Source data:
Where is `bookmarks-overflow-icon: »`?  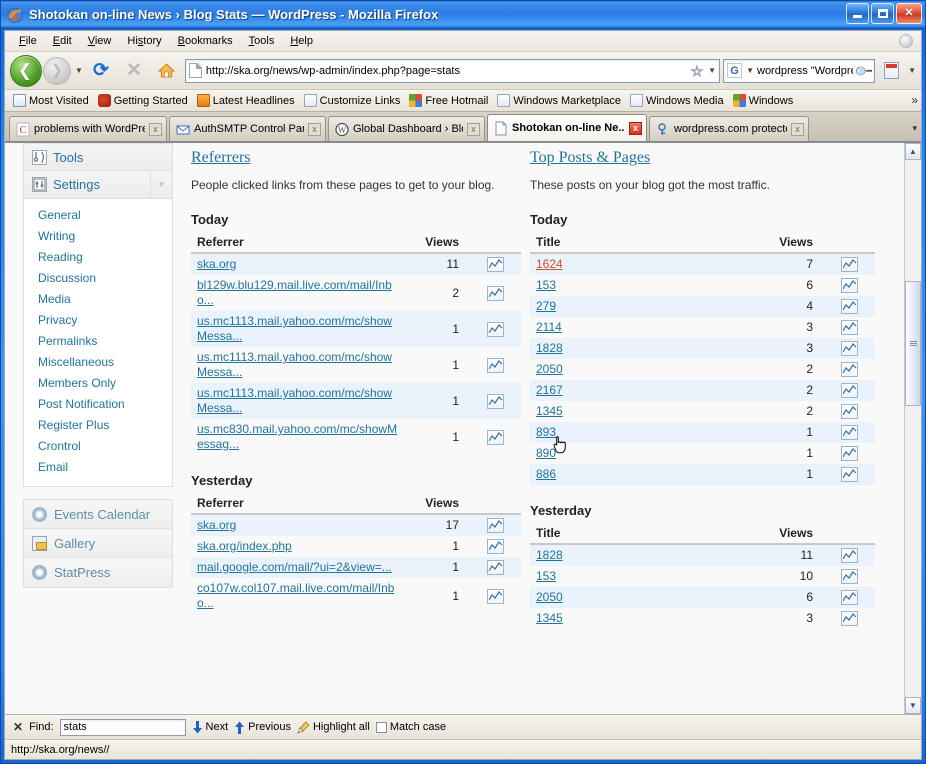
bookmarks-overflow-icon: » is located at coordinates (914, 100).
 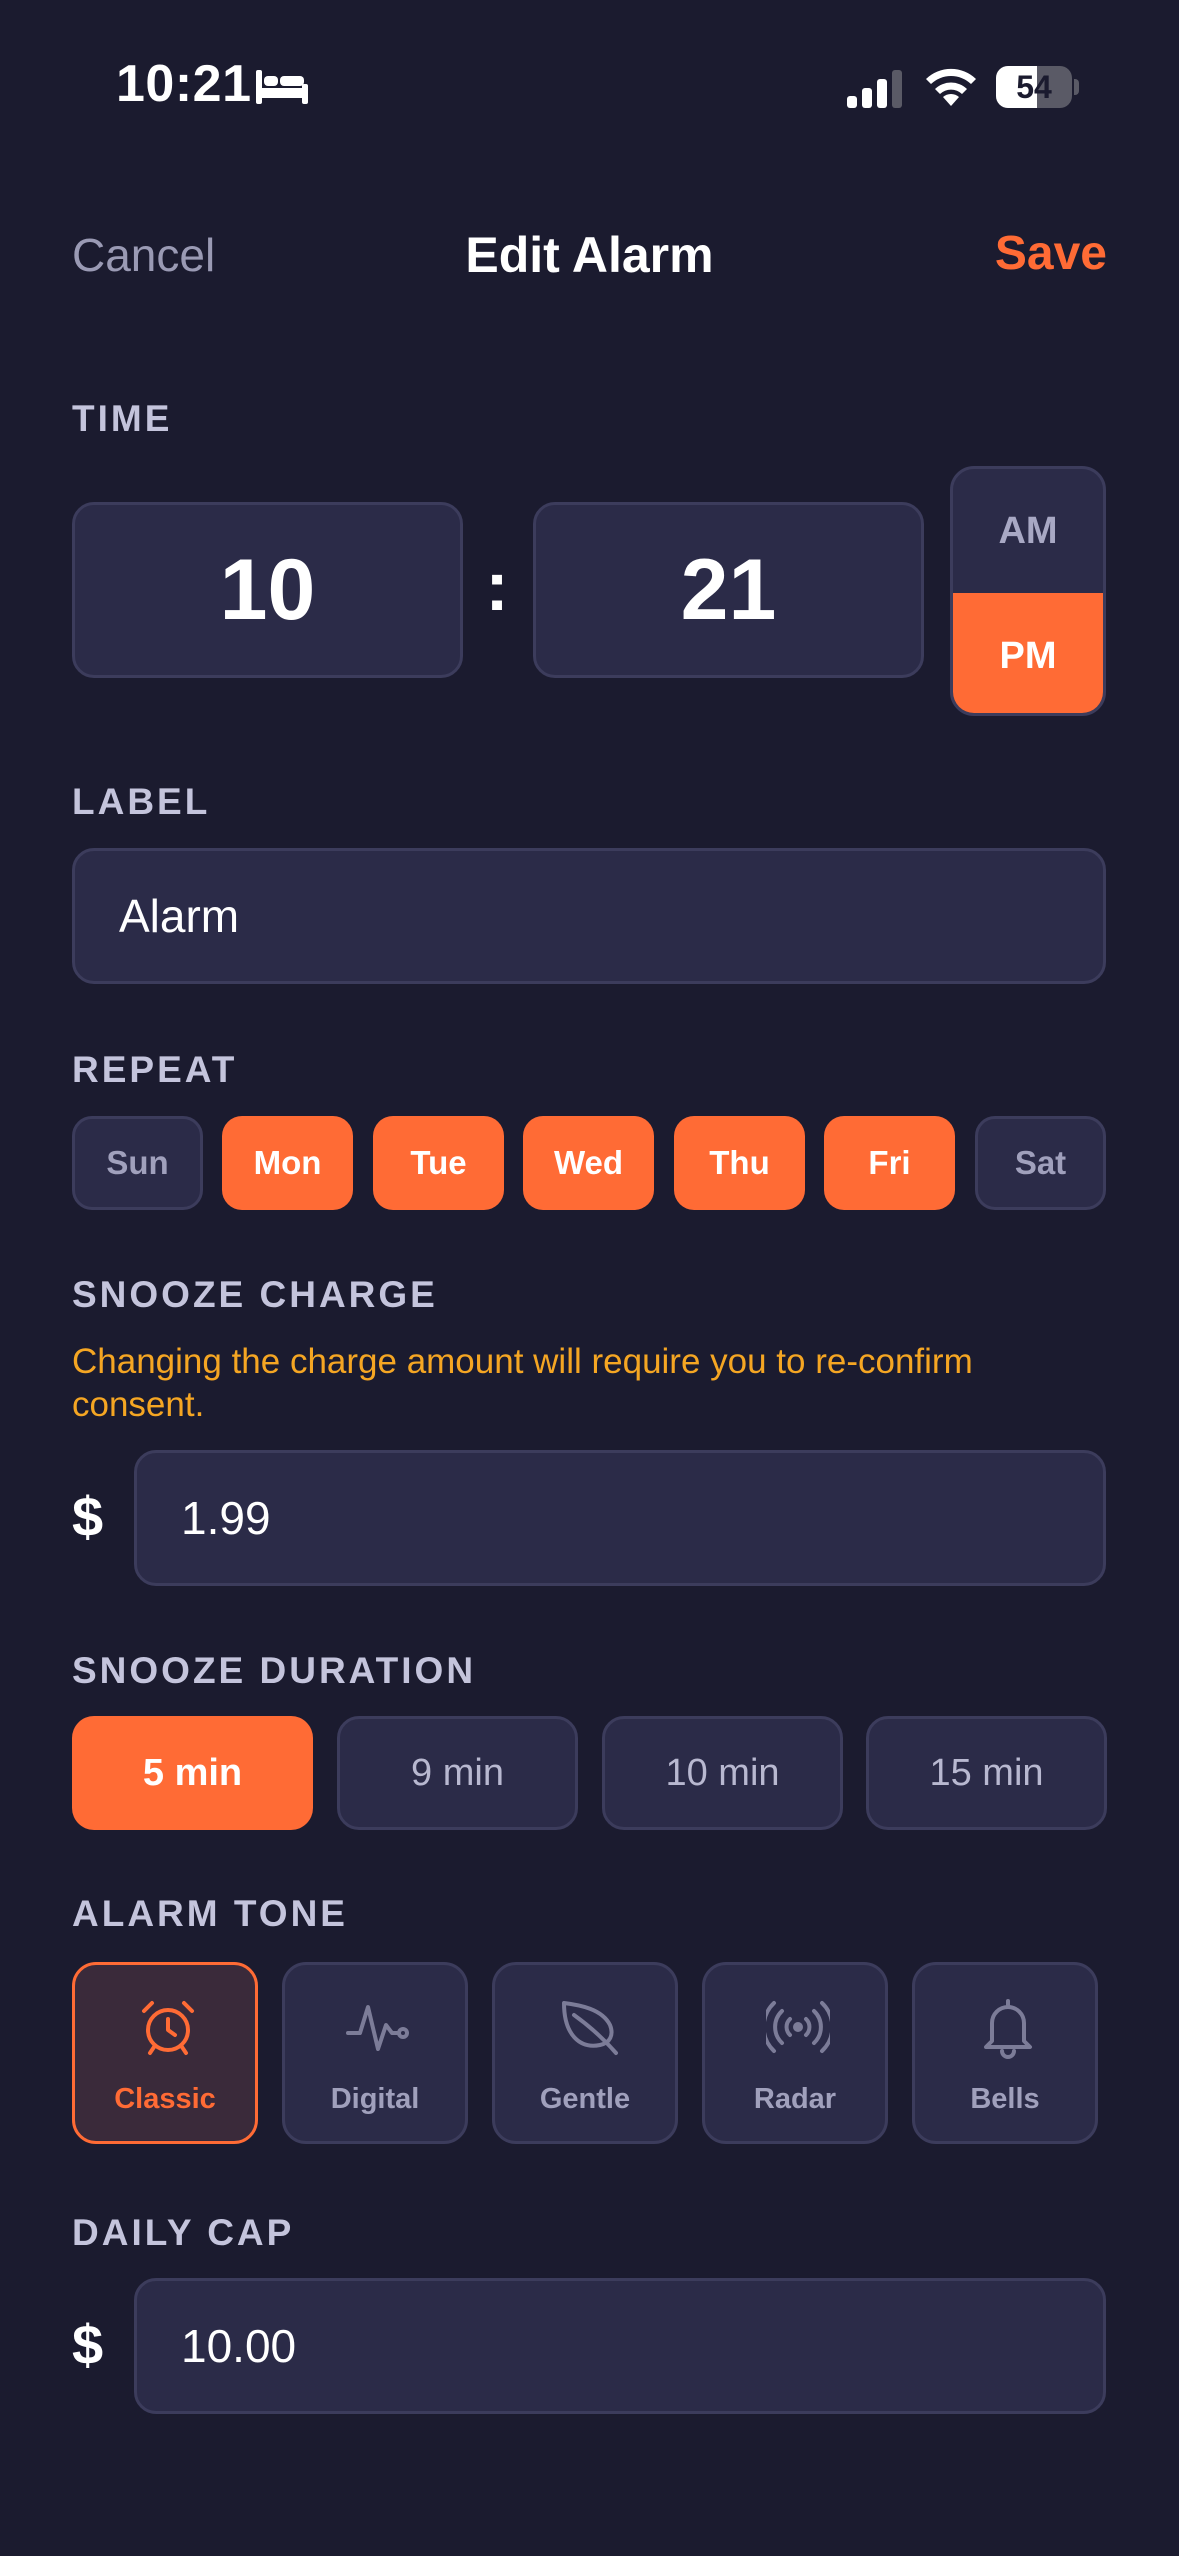 What do you see at coordinates (192, 1773) in the screenshot?
I see `duration-5-min: 5 min` at bounding box center [192, 1773].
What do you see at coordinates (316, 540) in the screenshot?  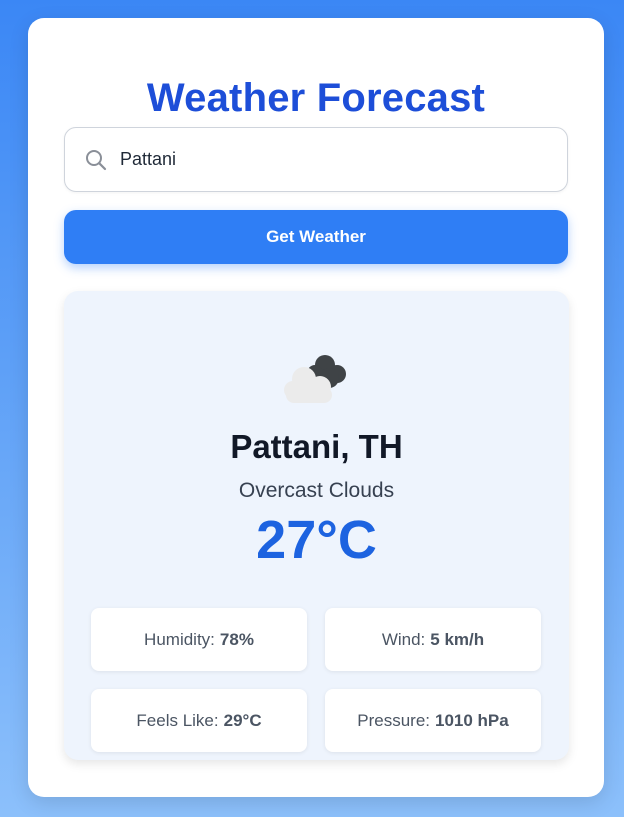 I see `temperature-value: 27°C` at bounding box center [316, 540].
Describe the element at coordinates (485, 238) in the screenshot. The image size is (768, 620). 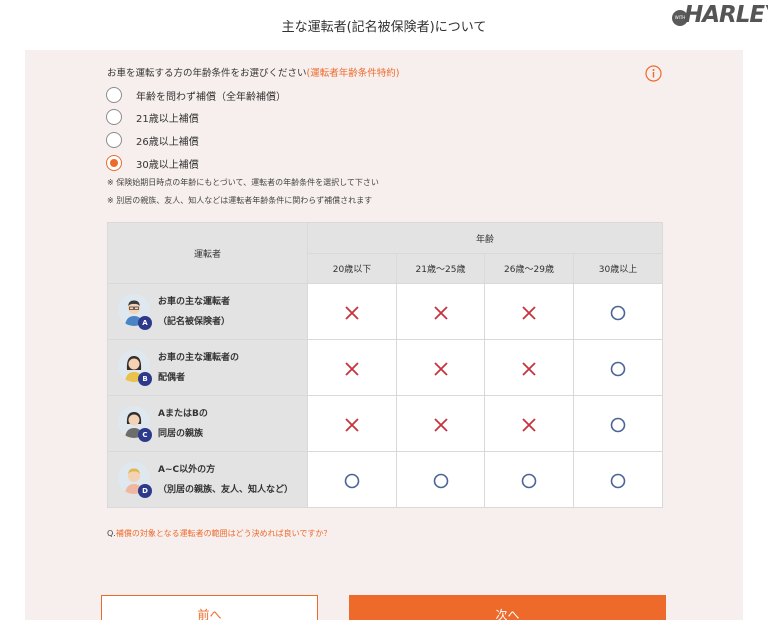
I see `age-column-header: 年齢` at that location.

__TO-DO ITEM__:
Rewrite the items from the line containing "Describe the element" through the end of the items, swapping "screenshot" for "screen capture" and leaving everything else unchanged. Omit the pictures from your answer.

__RESPONSE AREA__:
Describe the element at coordinates (485, 238) in the screen capture. The image size is (768, 620). 
I see `age-column-header: 年齢` at that location.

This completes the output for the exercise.